**WORK TO BE COMPLETED:**
Go through the data below and return each line where the string "agent" appears.

--- SOURCE RECORDS Enclosed Below ---

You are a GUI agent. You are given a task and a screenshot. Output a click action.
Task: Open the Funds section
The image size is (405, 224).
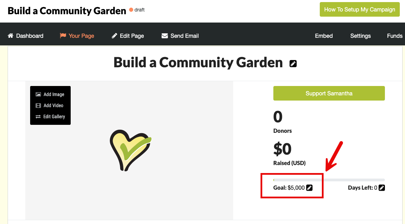[394, 36]
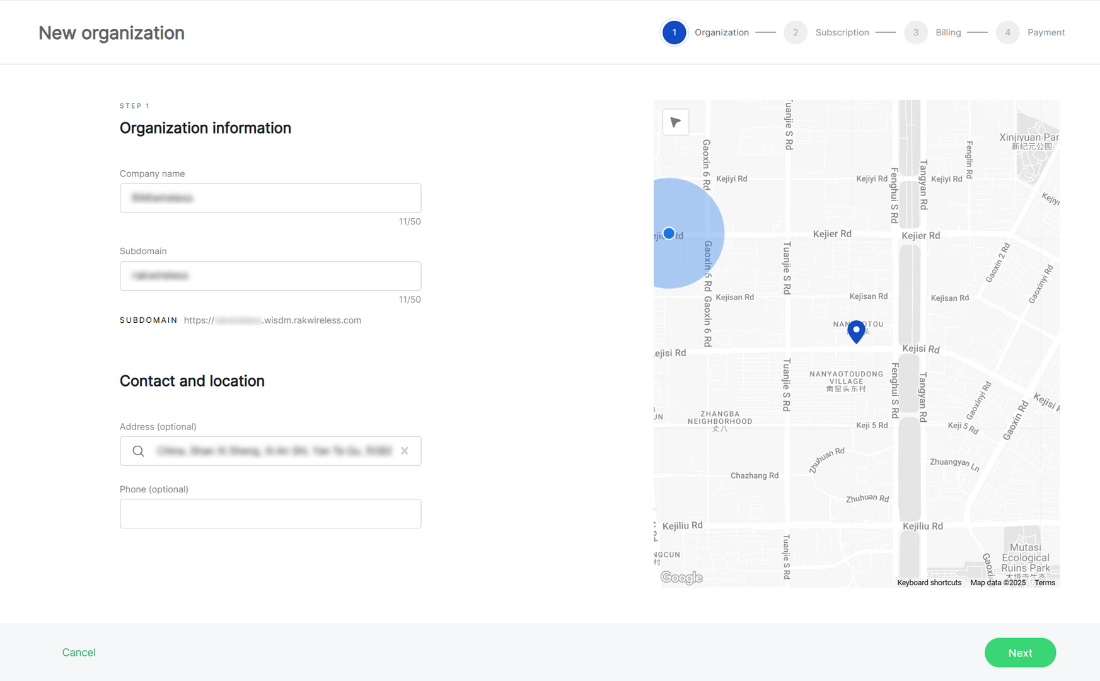Screen dimensions: 1100x681
Task: Click the Cancel link
Action: (x=79, y=652)
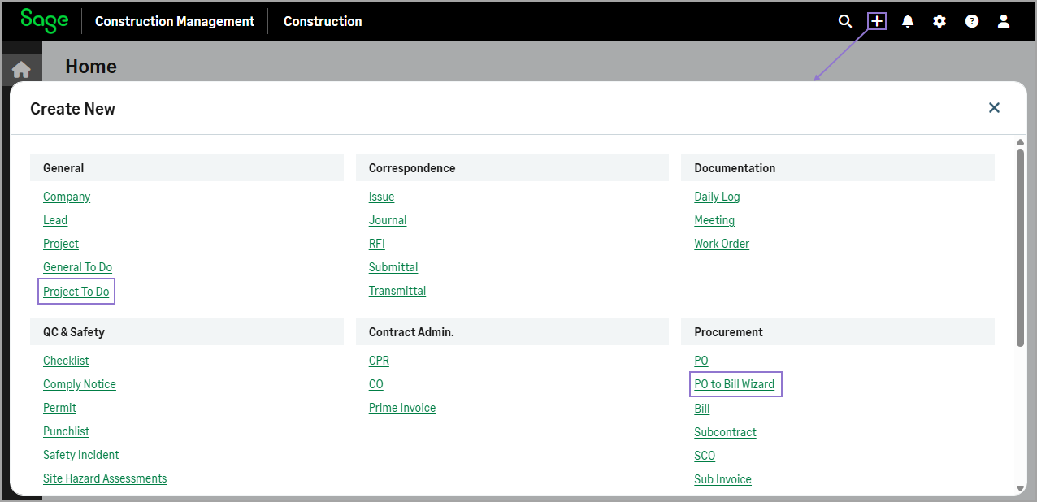
Task: Click the help question mark icon
Action: 971,21
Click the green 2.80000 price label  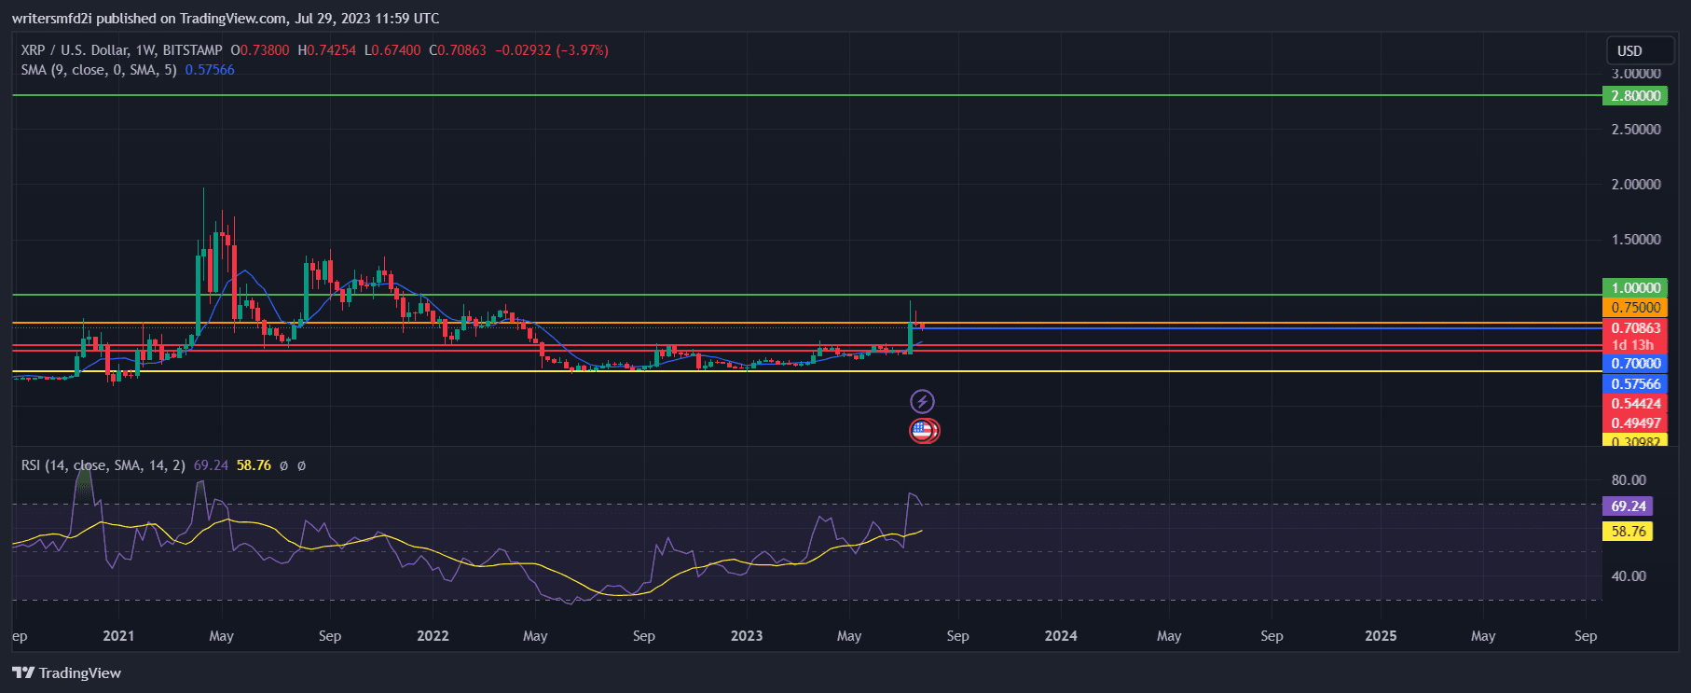[x=1635, y=95]
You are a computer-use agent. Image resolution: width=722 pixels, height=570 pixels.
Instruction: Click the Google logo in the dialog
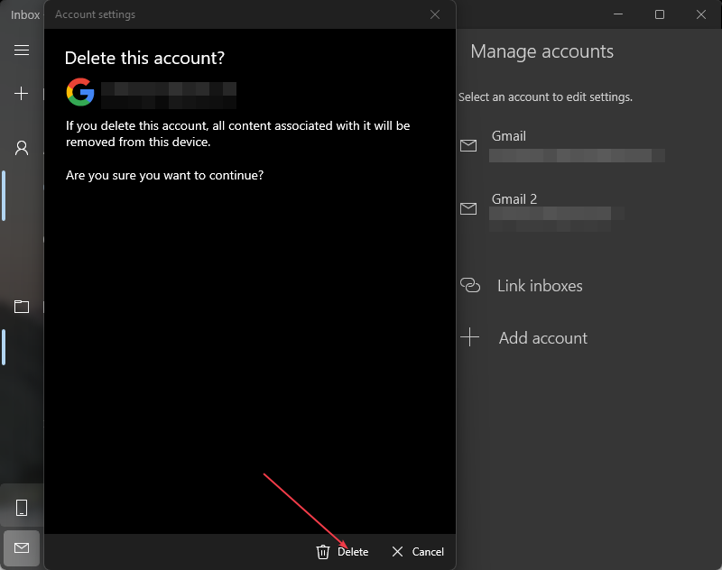point(80,91)
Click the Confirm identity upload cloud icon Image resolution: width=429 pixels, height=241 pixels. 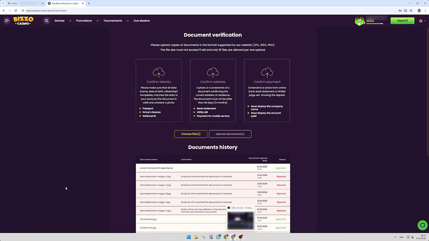pyautogui.click(x=159, y=72)
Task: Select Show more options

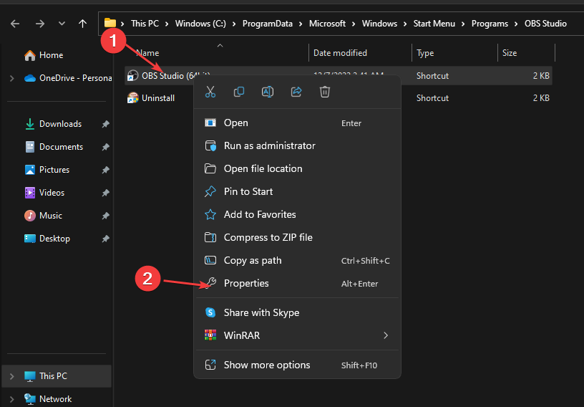Action: pos(267,365)
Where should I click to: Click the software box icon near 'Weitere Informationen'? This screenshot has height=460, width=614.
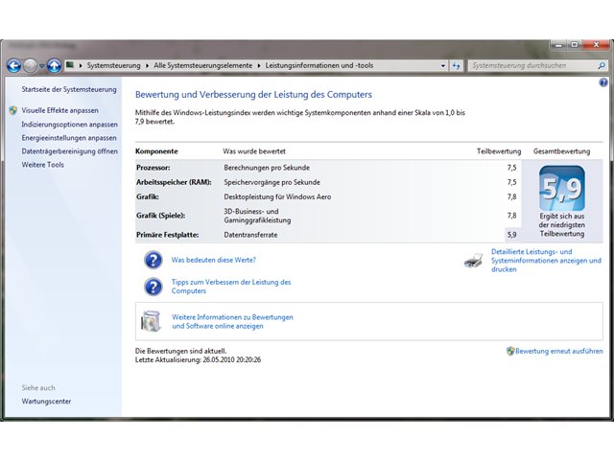click(x=152, y=321)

--- End of Enclosed SOURCE RECORDS ---

**SOLUTION TO THIS TASK:**
You are a GUI agent. You are given a task and a screenshot. Output a click action.
You are a computer-use agent. Image resolution: width=722 pixels, height=570 pixels.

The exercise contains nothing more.